(Rápido, para no dejarla hablar.) ¡La miseria, señor! Volvieron a ella, sin yo saberlo. Por las tonterías de ella. (Señalará a la MADRE) Apenas sabe escribir, ¡pero podía escribirme a través de la hija o de ese muchacho que estaban pasando necesidades!
LA MADRE. Dígame usted, señor, si yo hubiera podido adivinar que él tenía esos sentimientos.
EL PADRE. Justamente ése es tu error. ¡No haber adivinado nunca ninguno de mis sentimientos!
LA MADRE. Después de tantos años de alejamiento y de todo lo que había ocurrido…
EL PADRE. ¿Es culpa mía, entonces, si aquel buen hombre se los llevó? (Dirigiéndose al DIRECTOR) Ya le digo, fue de un día al otro… porque había encontrado en otro sitio un trabajo. No me fue posible seguirles el rastro, y entonces, por fuerza, se apagó mi interés, durante tantos años. El drama quema, señor, imprevisto y violento, a su regreso; además, que yo, lamentablemente, arrastrado por las limitaciones de la carne que todavía vive… ¡Ah! Miseria, de verdad que es miseria la de un hombre solo que nunca quiso ataduras que lo envilezcan. ¡No tan viejo como para prescindir de una mujer, pero tampoco tan joven como para ir fácilmente y sin vergüenza a la busca! ¿Miseria? Pero ¡qué digo! Es un horror, un horror porque ninguna mujer le dará amor. Y cuando se comprende esto, uno debería desistir… Bueno, señor, cualquiera se viste de dignidad frente a los demás, en lo exterior, pero dentro de sí sabe todo lo que hay de inconfesable en su intimidad. Se cae, se cae en la tentación, para luego erguirse rápidamente, quizá con un poco de prisa, para restituir entera y sólida, como una lápida sobre la tumba, nuestra dignidad, para ocultar y sepultar a nuestros propios ojos cualquier rastro y el recuerdo mismo de la vergüenza. ¡Y así somos todos! ¡Únicamente falta el coraje para decir estas cosas!

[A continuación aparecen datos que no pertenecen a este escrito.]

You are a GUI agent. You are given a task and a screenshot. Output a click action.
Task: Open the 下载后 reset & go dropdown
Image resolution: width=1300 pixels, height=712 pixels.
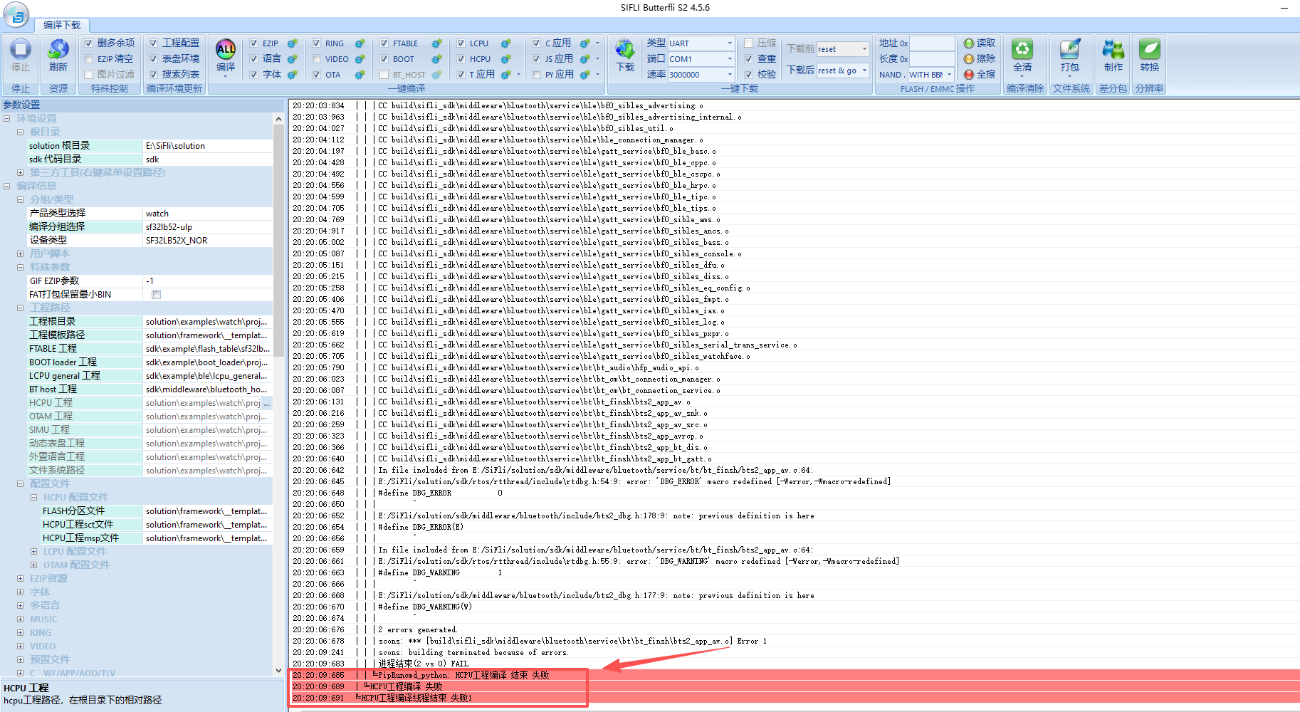(x=864, y=70)
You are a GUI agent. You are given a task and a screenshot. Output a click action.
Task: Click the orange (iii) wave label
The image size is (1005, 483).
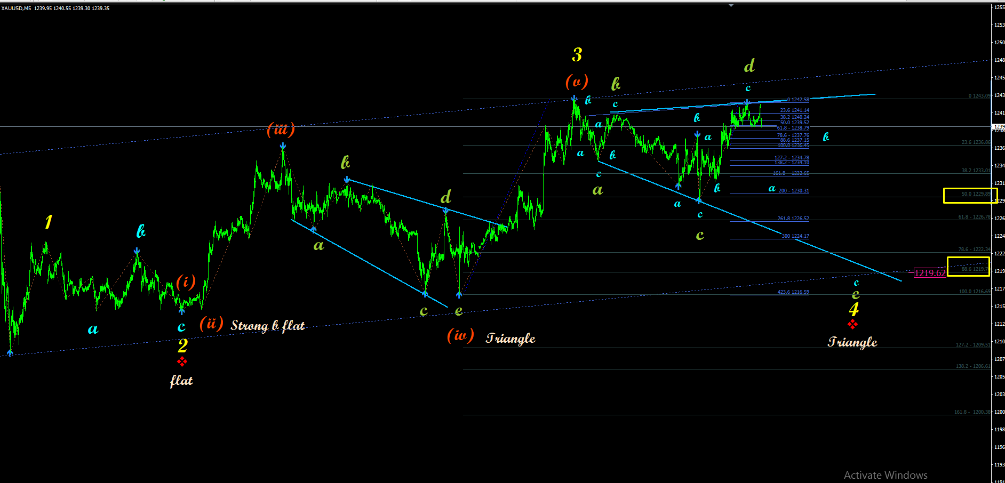[281, 129]
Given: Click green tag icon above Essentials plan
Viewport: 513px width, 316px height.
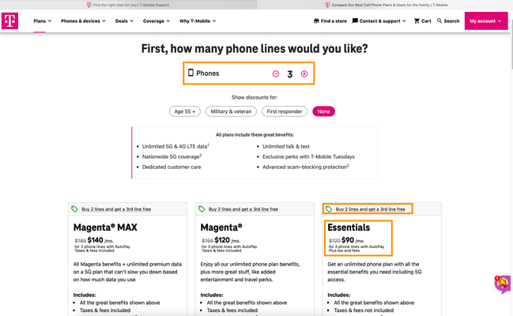Looking at the screenshot, I should (329, 209).
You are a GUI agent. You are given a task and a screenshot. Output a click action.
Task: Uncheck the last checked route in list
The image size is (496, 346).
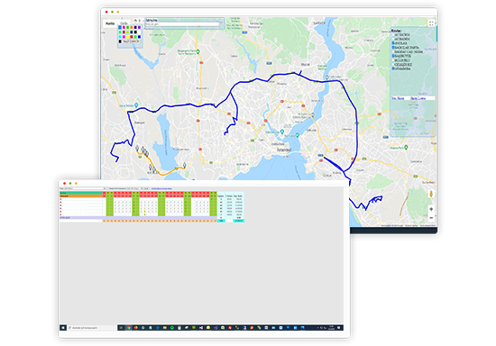[393, 68]
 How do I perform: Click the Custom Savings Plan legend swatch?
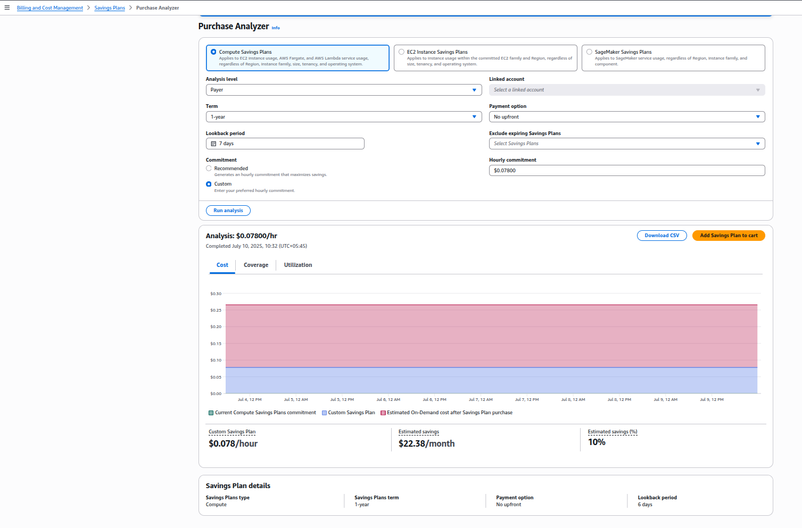(x=324, y=413)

LA HIJASTRA. ¡Porque eso, de hacerlo, a fin de cuentas, lo hacen!
EL PADRE. ¡Todos lo hacen! ¡Pero a escondidas! ¡Y por eso se necesita coraje para decirlo! Porque basta con que uno sólo lo diga, y ya está hecho. ¡Le dirán que es un cínico! Y no es verdad, señor. Es como todos los demás. Incluso mejor. Es mejor porque no tiene miedo a descubrir, con la luz de la inteligencia, el rubor de la vergüenza. Descubrirla allí, en su humana bestialidad, frente a la que cierra siempre los ojos para no verla. La mujer, ahí está, la mujer, de hecho, ¿cómo es? Nos mira, insinuante, coqueta. Atrápela y, apenas la estreche en sus brazos, cerrará los ojos rápidamente. Es la señal de su rendición voluntaria. La señal con la que dice al hombre: «¡Enceguece, que yo ya estoy ciega!»

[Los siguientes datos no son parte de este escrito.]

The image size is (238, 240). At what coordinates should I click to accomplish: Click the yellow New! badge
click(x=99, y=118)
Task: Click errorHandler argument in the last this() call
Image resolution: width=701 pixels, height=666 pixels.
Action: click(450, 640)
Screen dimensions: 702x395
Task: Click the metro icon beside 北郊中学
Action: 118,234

LA HIJASTRA. ¿Y cuando no los quiere cerrar más? ¿Cuándo no siente ya la necesidad de esconderse a sí misma, cerrando los ojos, el rubor de su vergüenza, y en cambio mira con los ojos áridos e impasibles el rubor del hombre que, incluso sin amor, ha enceguecido? ¡Qué asco me dan todas estas complicaciones intelectuales, esta filosofía que descubre la bestia y luego la salva y la justifica… ¡No puedo escucharlo más, señor! Porque cuando se reduce la vida a una «simplificación» así, bestial, dejando a un lado el compromiso «humano» de cada aspiración pura, de cada sentimiento puro, de ideales y deberes, del pudor y la vergüenza, nada es más repugnante y despreciable que ciertos remordimientos. ¡Lágrimas de cocodrilo!
EL DIRECTOR. ¡Vayamos al hecho! ¡Vayamos al hecho, señores! ¡Esto no son más que rodeos!
EL PADRE. ¡De acuerdo, señor! Pero recuerdo que un hecho es como un saco: si está vacío no se sostiene. Para que se mantenga en pie, primero es necesario que entren las razones y los sentimientos que lo han determinado.